I remember this happening to me once. I was in sophomore algebra, and my regular scribe threw her back out early in the semester. Instead of hiring a scribe with real training, the special ed program began sending in random students or Joe Schmos off the street, basically, out of an assumption that scribing just meant taking notes. One day, because of this, I got a horrific grade on a test. I began to cry uncontrollably. I was discovered in the restroom, taken to the special ed room, and left in the special ed kitchen to calm down. The message? “You’re hysterical. That behavior will not be tolerated, so until you can calm down, you stay here. Segregated.”

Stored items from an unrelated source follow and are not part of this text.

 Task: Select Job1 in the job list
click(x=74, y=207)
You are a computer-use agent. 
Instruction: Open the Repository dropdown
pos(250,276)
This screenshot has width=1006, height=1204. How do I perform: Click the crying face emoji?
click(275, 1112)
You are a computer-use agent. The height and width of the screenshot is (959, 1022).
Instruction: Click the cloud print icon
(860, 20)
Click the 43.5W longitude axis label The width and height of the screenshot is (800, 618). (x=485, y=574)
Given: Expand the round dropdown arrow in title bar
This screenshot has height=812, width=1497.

My chest is burning again. I’m going to yell, so bear with me. I am SICK AND TIRED OF BEING TOLD THAT PEOPLE WITH DISABILITIES HAVE TO EARN THE RIGHT TO NORMAL THINGS THAT OTHER PEOPLE GET BY VIRTUE OF BEING PEOPLE. PEOPLE WITH DISABILITIES ARE NOT PETS, PRISONERS, OR OBJECTS. THEY HAVE NOT DONE ANYTHING OTHER THAN UPSET YOUR PRECIOUS NOTION OF WHAT’S NORMAL AND ACCEPTABLE. JUST BECAUSE THEY CRY, YELL, MAKE BAD GRADES, OR ANYTHING ELSE DOES NOT MEAN THEY HAVE TO “EARN” YOUR RESPECT, PRAISE, OR LOVE. THAT LINE OF THINKING IS OLDER THAN MY GRANDMA! @!%#*#!
Whew. Better now. But I hope you got the message. We often treat people with disabilities as perpetual children, with an attitude of, “You can’t have what you like or want unless you earn it.” Let me ask: would you like it if you had to earn every shopping spree, dessert, or other way you treat yourself, by meeting a goal someone else wrote for you? Would you like to be punished with separation from the people you want to be around if you didn’t meet that goal? Would you like people holding those goals over your head?
No. Didn’t think so.
Reason five: Scare tactics have a sweeter, but just as dangerous side: rewards. As in, “If you don’t cooperate, X bad thing will happen (spanking, never walk, never talk, nursing home, get laughed at, etc.) But if you do, we’ll do something fun/you can have ice cream, etc.”
Now, at times, rewards can be appropriate. For example, I used to have to get BoTox shots, and I hate needles. So as a kid, my reward for getting through BoTox was a trip to the bookstore. If my parents had said, “It’s okay, honey, we’ll do something fun after this. Want to go to the bookstore?” that would’ve been fine. But what they said was, “We’ll only go if you don’t scream.”
Yes, I screamed the first time I had the treatments. But I never did it again.
So, you say, it worked. Yeah–but the unspoken message was, “It’s okay to cry, but not to scream. This expression of your emotions is okay. That one isn’t.” And, barring the fact that ten years old might seem old to scream: (1) When you’re phobic, what happens, happens. And (2), I felt censored. A reward should not be a carrot you dangle in order to censor a person with a disability in any way. Too often, I think, we approach people with disabilities like the rats in B.F. Skinner’s behaviorist lab–we pet them when they’re good, shock them when they’re bad. Or we say, “This cheese is based on your ability NOT to be bad” rather than, “This is your reward for doing something I know was hard and that you didn’t want to do.”
Stop the scare tactics. Stop treating your child or young adult with a disability as a “crip” whose behavior must be “fixed” along with the disability (which as we know, often can’t be “fixed.”) Stop the conditional love.
I hope this post encouraged you–even if it was a little scary.